Pussy Riot supporters are Russophobes with totalitarian mentality - WRPC
MOSCOW. Aug 18 (Interfax) - The World Russian People's Council (WRPC) believes the debate triggered by the stunt carried out by Pussy Riot n the Cathedral of Christ the Savior revealed the intolerance and lack of democracy in the liberal community worldwide.
"Defenders of the infamous group justified, glorified and even called on people to repeat their clear hooliganism only because it was targeted against the Church. This indicates serious moral problems in the influential part of the global liberal community and shows that the principles of tolerance and freedom of conscience they declare are very far from their real goals," WRPC said in a statement obtained by Interfax-Religion on Wednesday.
WRPC is an international public organization. It was created in 1993. In 2005 it was granted special consultative status in the UN.
WRPC members are alarmed about the large-scale international campaign launched by Western politicians and culture figures in support of "ordinary hooligans."
"It is noteworthy that protests in support of Pussy Riot, which their organizers said were aimed against the injustice of the Russian judicial (and, in a broader sense, political) system, were not conducted at Russian embassies, but were aimed at desecrating Orthodox churches (in Vienna, Helsinki, etc.). Obviously, organizers of such protests were inspired by dislike of the Christian Church and Russophobia, not love for freedom," the document says.

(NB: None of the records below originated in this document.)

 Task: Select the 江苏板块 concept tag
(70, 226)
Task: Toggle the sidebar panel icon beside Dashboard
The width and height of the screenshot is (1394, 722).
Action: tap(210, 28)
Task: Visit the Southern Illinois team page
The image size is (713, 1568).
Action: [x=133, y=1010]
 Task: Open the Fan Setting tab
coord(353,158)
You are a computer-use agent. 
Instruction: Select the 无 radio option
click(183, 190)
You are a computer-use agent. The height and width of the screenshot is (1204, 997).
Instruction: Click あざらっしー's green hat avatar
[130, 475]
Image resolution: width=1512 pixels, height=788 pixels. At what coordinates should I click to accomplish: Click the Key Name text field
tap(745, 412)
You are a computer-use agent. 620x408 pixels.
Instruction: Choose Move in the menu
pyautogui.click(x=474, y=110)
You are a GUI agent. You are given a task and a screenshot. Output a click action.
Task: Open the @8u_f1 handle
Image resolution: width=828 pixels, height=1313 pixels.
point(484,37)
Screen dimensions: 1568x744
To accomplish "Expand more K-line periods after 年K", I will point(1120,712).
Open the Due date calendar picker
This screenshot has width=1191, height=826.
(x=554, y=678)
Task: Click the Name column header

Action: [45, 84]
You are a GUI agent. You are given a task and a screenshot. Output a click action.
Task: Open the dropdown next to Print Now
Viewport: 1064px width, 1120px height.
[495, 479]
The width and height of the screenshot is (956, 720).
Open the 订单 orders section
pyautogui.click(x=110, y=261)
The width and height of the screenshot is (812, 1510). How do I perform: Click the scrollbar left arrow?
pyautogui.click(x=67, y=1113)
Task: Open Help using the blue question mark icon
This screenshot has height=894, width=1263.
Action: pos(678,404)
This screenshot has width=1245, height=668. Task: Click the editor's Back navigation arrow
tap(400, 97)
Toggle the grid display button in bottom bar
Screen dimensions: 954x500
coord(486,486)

WRPC believes it is highly important that the Pussy Riot activists have been found guilty of a crime.
"It had to be confirmed in public that deliberate desecration of holy places, insulting people's religious feelings, and manifestation of hatred of Orthodox Christians is a crime, not 'a creative act.' An acquittal, on which the defense lawyers insisted, would have confirmed that any atheist has a right to perpetrate any 'creative blasphemy' with impunity," the document says.
WRPC finds the attempts made by some members of the Russian and foreign liberal public to glorify the actions taken by Maria Alyokhina, Yekaterina Samutsevich, an Nadezhda Tolokonnikova and present them as 'martyrs' are "extremely regrettable."
"The entire story of this group, including the public sexual act in the Zoological Museum, looks like a series of cynical provocations against public morals. Manifesting solidarity with the organizers and perpetrators of such actions is just indecent and incompatible with the status of a cultured person," WRPC said in its statement.